Penambahan cadangan wajib dan pembagian dividen

Terkait penggunaan saldo laba tahun buku 2025, Dicky menjelaskan, para pemegang saham menyetujui penetapan penggunaan saldo laba untuk menambah cadangan wajib. Selain itu, pemegang saham TOBA juga menyetujui pembagian dividen sebesar USD8,8 juta guna memberikan nilai tambah bagi investor.

“Keputusan pembagian dividen ini merupakan cermin dari kepercayaan fundamental manajemen terhadap kekuatan arus kas perusahaan dan komitmen berkelanjutan untuk memberikan nilai nyata bagi pemegang saham, meskipun menghadapi tantangan makro ekonomi pada periode ini,” kata dia.

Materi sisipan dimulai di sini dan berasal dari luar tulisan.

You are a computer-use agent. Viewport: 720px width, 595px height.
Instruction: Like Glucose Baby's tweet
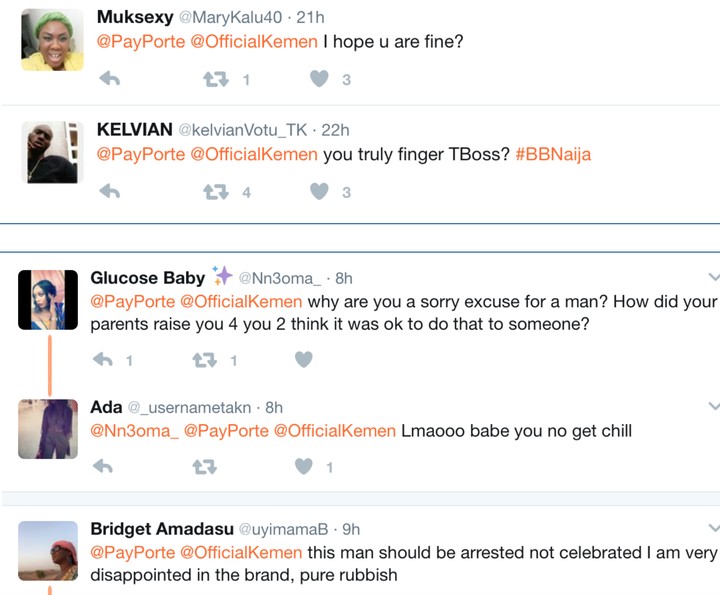click(304, 359)
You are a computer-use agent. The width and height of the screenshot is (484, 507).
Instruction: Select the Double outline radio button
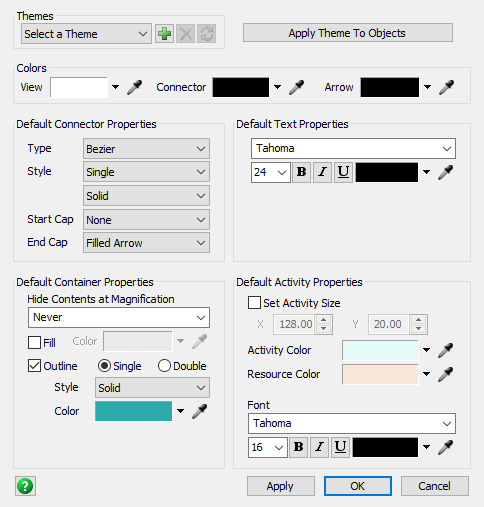(164, 366)
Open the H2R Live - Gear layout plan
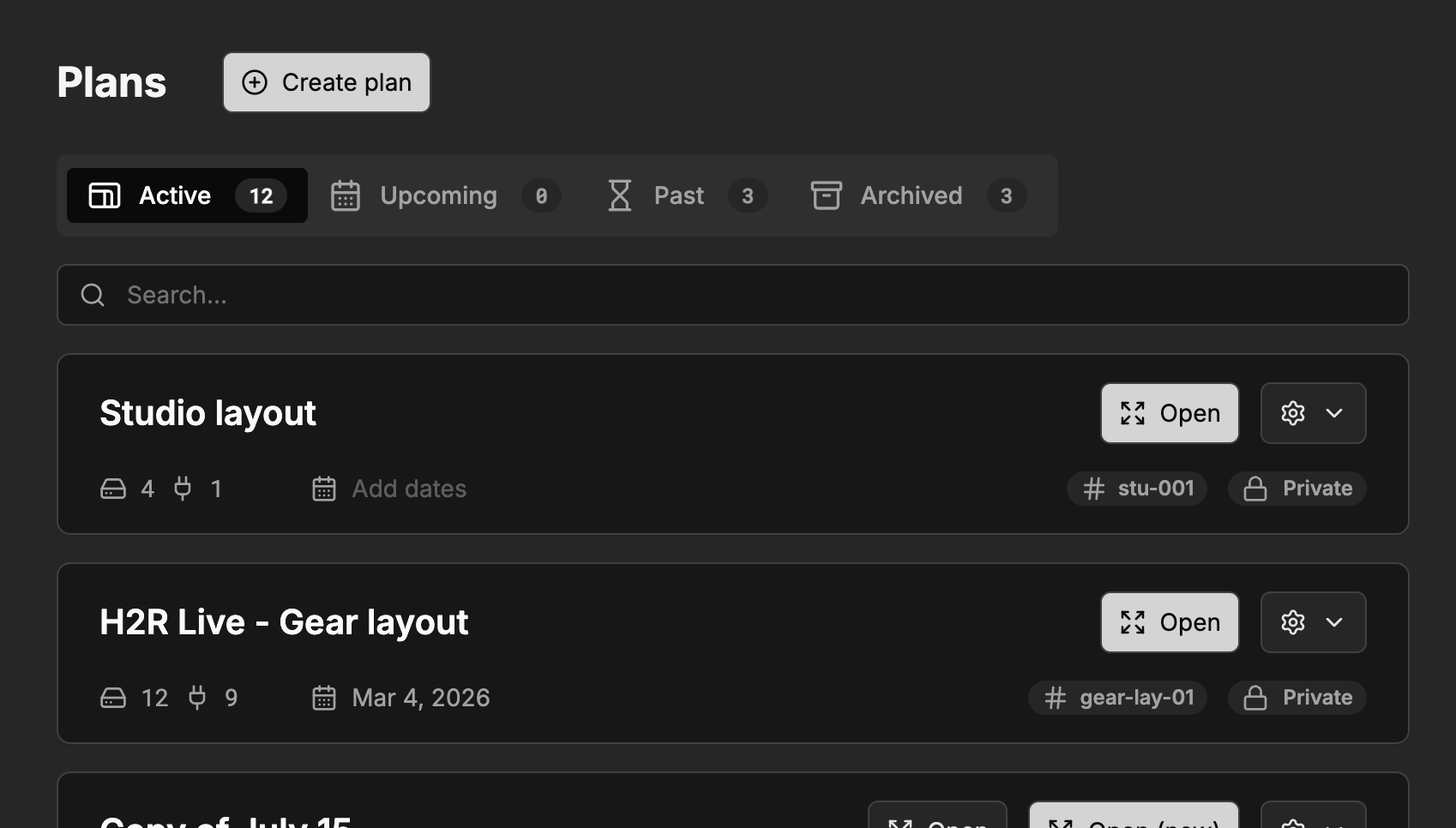The image size is (1456, 828). click(1169, 622)
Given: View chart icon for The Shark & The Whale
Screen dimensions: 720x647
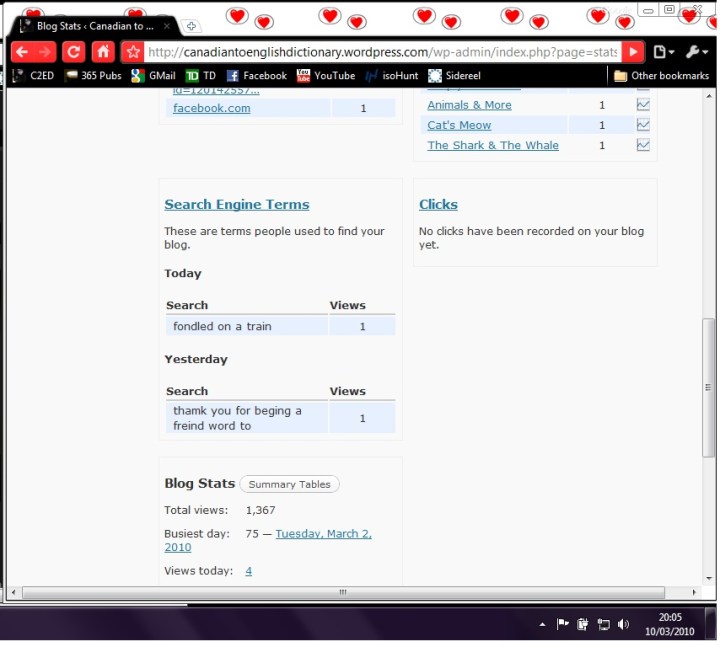Looking at the screenshot, I should click(643, 145).
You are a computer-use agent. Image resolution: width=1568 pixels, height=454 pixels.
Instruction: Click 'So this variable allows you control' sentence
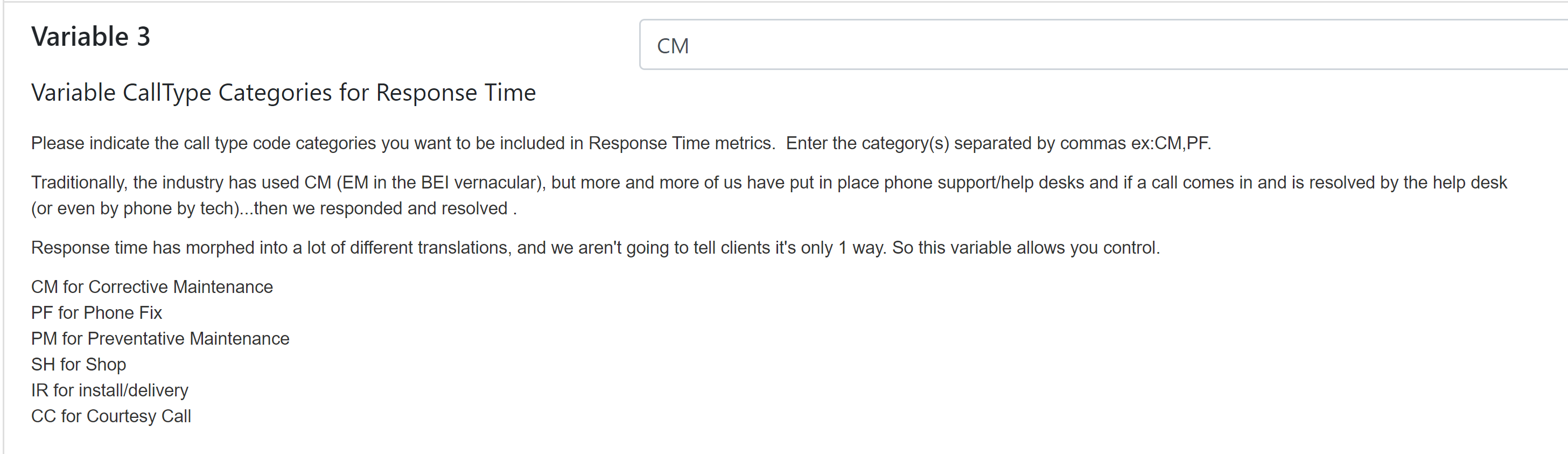[x=1026, y=248]
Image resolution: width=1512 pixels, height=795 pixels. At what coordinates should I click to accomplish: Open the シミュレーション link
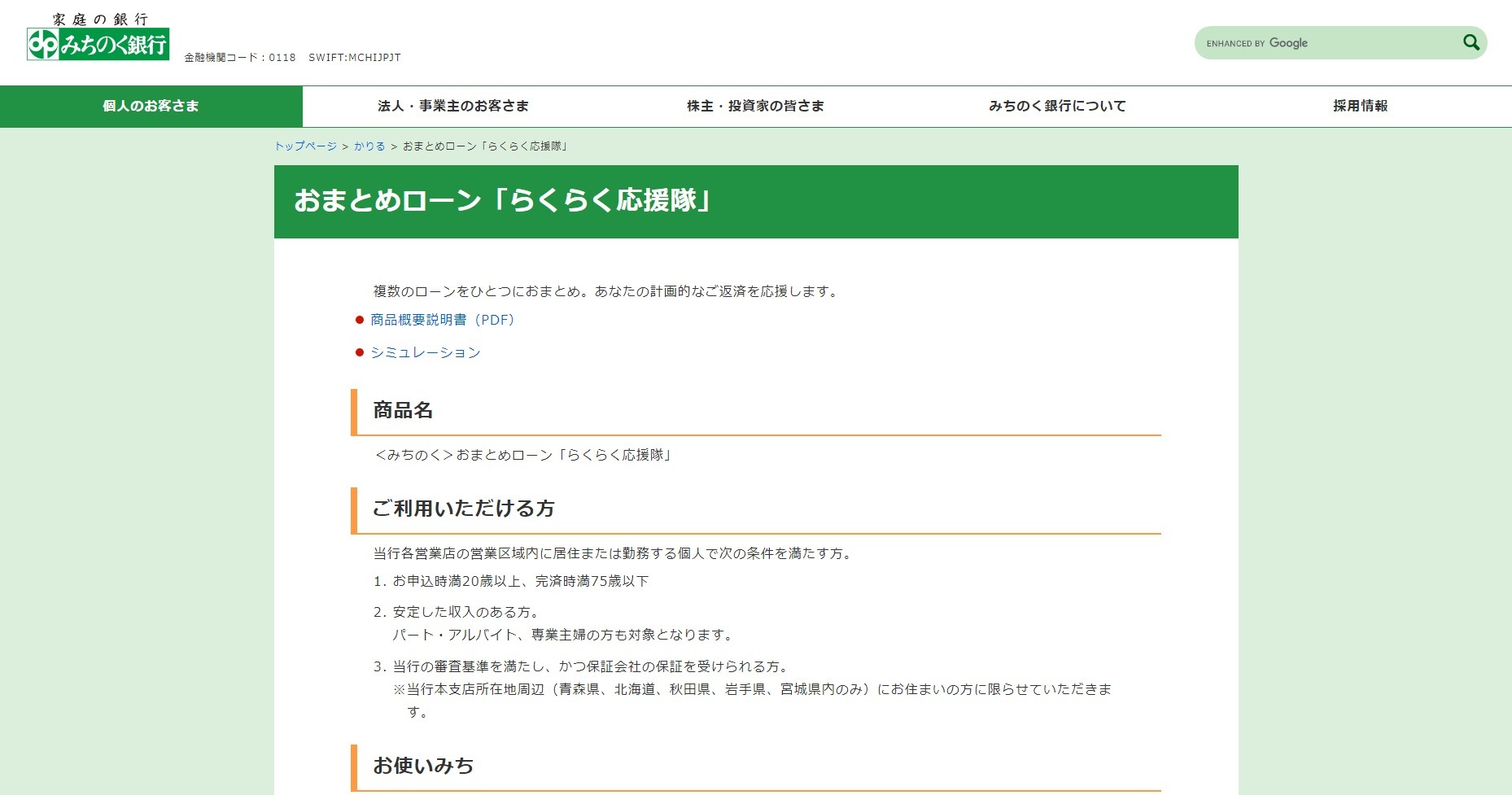coord(425,352)
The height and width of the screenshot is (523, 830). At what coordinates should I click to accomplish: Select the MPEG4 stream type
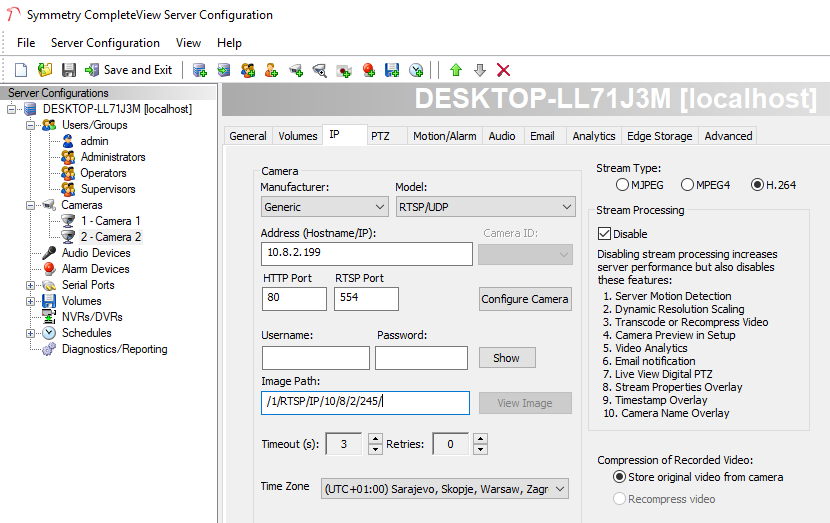coord(688,185)
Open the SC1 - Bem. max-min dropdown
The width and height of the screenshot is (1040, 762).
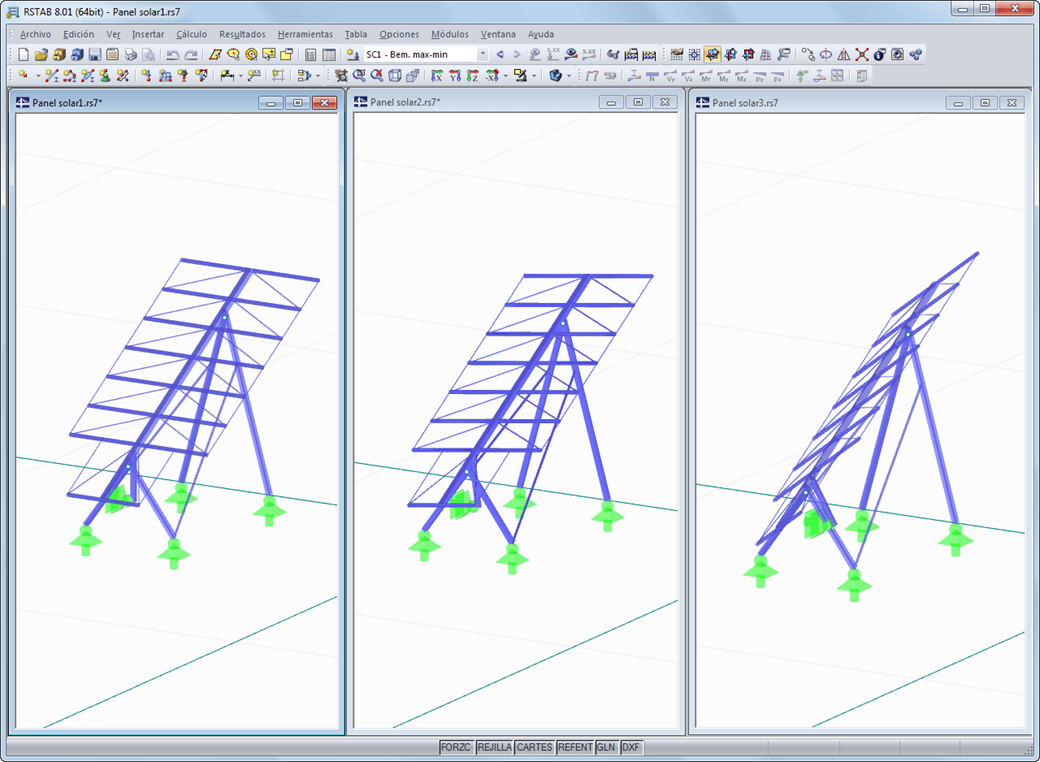(426, 54)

Sebagai bagian dari pengelolaan modal yang pruden, Perseroan juga telah mendapatkan persetujuan untuk menjajaki Penawaran Umum Terbatas (rights issue). Langkah ini dipersiapkan guna memberikan ruang dalam memperkuat struktur keuangan apabila diperlukan untuk mendukung proyek-proyek hijau di masa mendatang.

Bersamaan dengan itu, TOBA mengumumkan pembelian kembali saham (buyback). Dengan modal yang lebih kuat, struktur organisasi yang optimal, dan alignment yang solid antara manajemen, karyawan, dan pemegang saham, TBS siap untuk memasuki fase berikutnya dari perjalanan transformasi menuju 2030.

“Persetujuan dalam RUPS ini memperkuat fondasi untuk melanjutkan transformasi sebagai perusahaan energi berkelanjutan yang tangguh dan kompetitif. Setiap keputusan yang diambil hari ini dirancang untuk mendukung pencapaian milestone TBS2030 sambil memastikan pertumbuhan yang sehat dan berkelanjutan,” ucap Dicky.